Eine Marke, die aus einer sprachlichen Neuschöpfung oder einem Wort mit mehreren Bestandteilen besteht, von denen jedes Merkmale der Waren oder Dienstleistungen beschreibt, für die die Eintragung beantragt wird, hat selbst einen die Merkmale dieser Waren oder Dienstleistungen beschreibenden Charakter im Sinne von Artikel 7 Absatz 1 Buchstabe c UMV, es sei denn, dass ein merklicher Unterschied zwischen der Neuschöpfung bzw. dem Wort und der bloßen Summe ihrer Bestandteile besteht: dies setzt voraus, dass die Neuschöpfung bzw. das Wort aufgrund der Ungewöhnlichkeit der Kombination in Bezug auf die genannten Waren oder Dienstleistungen einen Eindruck erweckt, der hinreichend weit von dem abweicht, der bei bloßer Zusammenfügung der ihren Bestandteilen zu entnehmenden Angaben entsteht, und somit über die Summe dieser Bestandteile hinausgeht (12/01/2005, T-367/02 – T-369/02, SnTEM, SnPUR & SnMIX, EU:T:2005:3, § 32). Ein solches „über die Summe dieser Bestandteile hinausgeht“ besteht vorliegend nicht.


Es ist der Anmelderin auch insoweit zuzustimmen, dass ein Minimum an Unterscheidungskraft ausreicht, um einer Marke zur Eintragung zu verhelfen. Jedoch besitzt das hier angemeldete Zeichen dieses Minimum nicht.

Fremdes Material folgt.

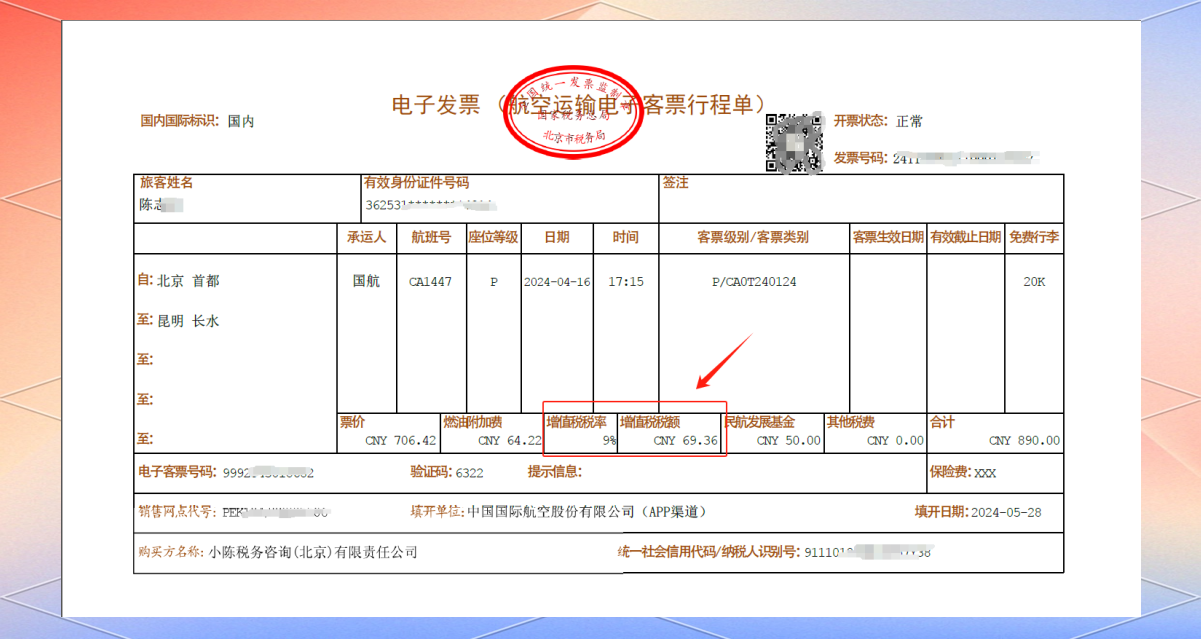The image size is (1201, 639).
Task: Click the 9% VAT rate value
Action: (608, 441)
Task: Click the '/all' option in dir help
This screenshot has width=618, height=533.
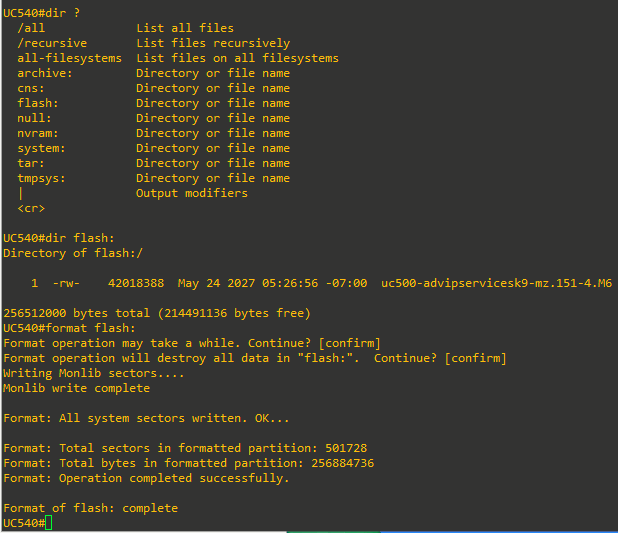Action: coord(31,28)
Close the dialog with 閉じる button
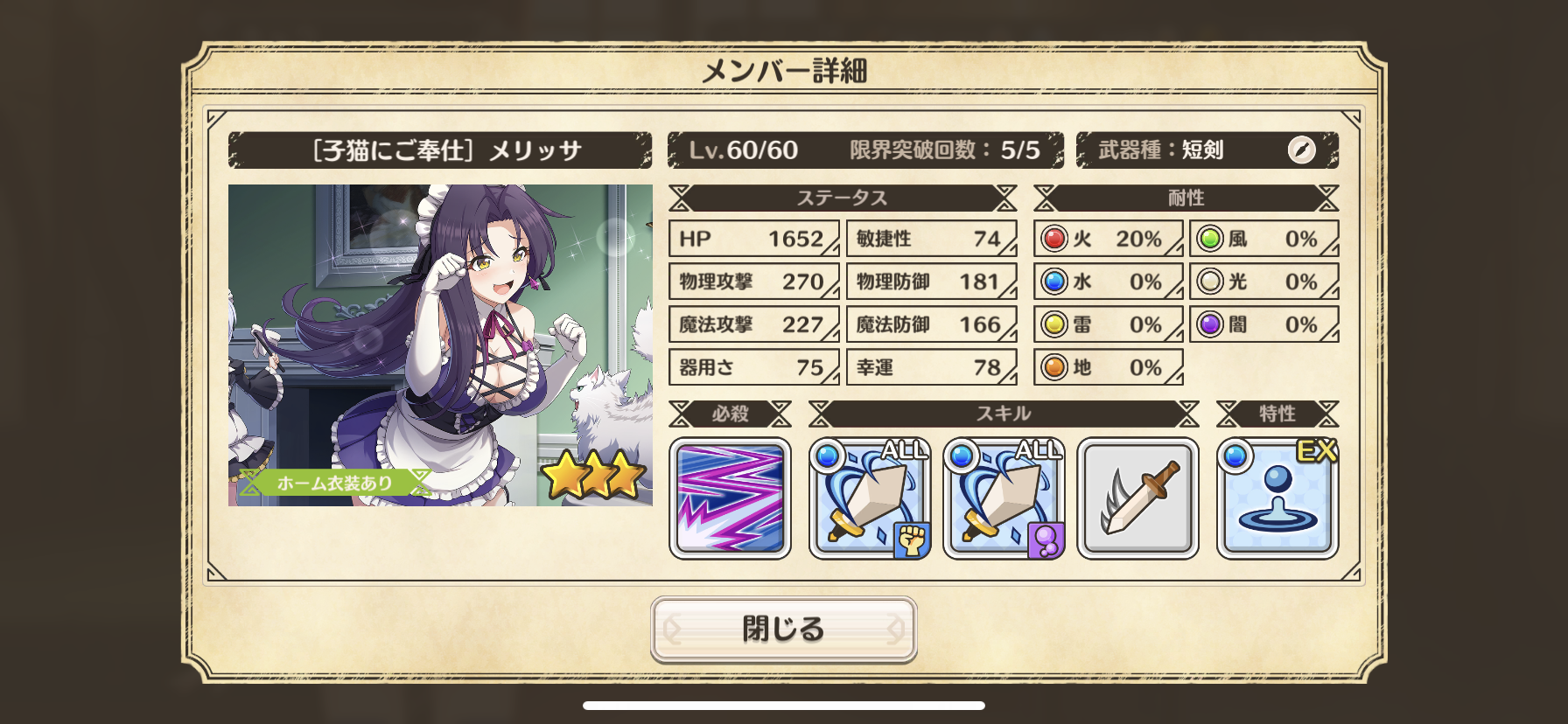The width and height of the screenshot is (1568, 724). [784, 629]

Von einer Fantasiebezeichnung kann also vorliegend nicht die Rede sein. Es handelt sich um zwei für die Waren und Dienstleistungen beschreibende bzw. belobigende Ausdrücke, die auch zusammengefügt zu einer klar beschreibenden und nicht unterscheidungskräftigen Bezeichnung führen.


Zu 2.:

Gemäß Artikel 7 Absatz 2 UMV finden die Vorschriften des Artikels 7 Absatz 1 UMV auch dann Anwendung, wenn die Eintragungshindernisse nur in einem Teil der EU vorliegen. Somit reicht es für eine Zurückweisung aus, dass ein Teil der EU-Verbraucher, nämlich der deutschsprachige Teil, die Angabe verstehen kann. Ob dieser Teil nun viele oder wenige deutschsprachige Verbraucher umfasst, ist dabei nicht maßgebend. Es reicht aus, dass es deutschsprachige Verbraucher der EU gibt, für die die Angabe als beschreibend aufgefasst wird.


Zu 3.:

Bei www.munzinger.de handelt es sich um ein „Duden-Paket“, wie auf der ersten Seite klar ersichtlich ist (abgerufen am 01/12/2016):



Es handelt sich somit um eine vertrauenswürdige Quelle.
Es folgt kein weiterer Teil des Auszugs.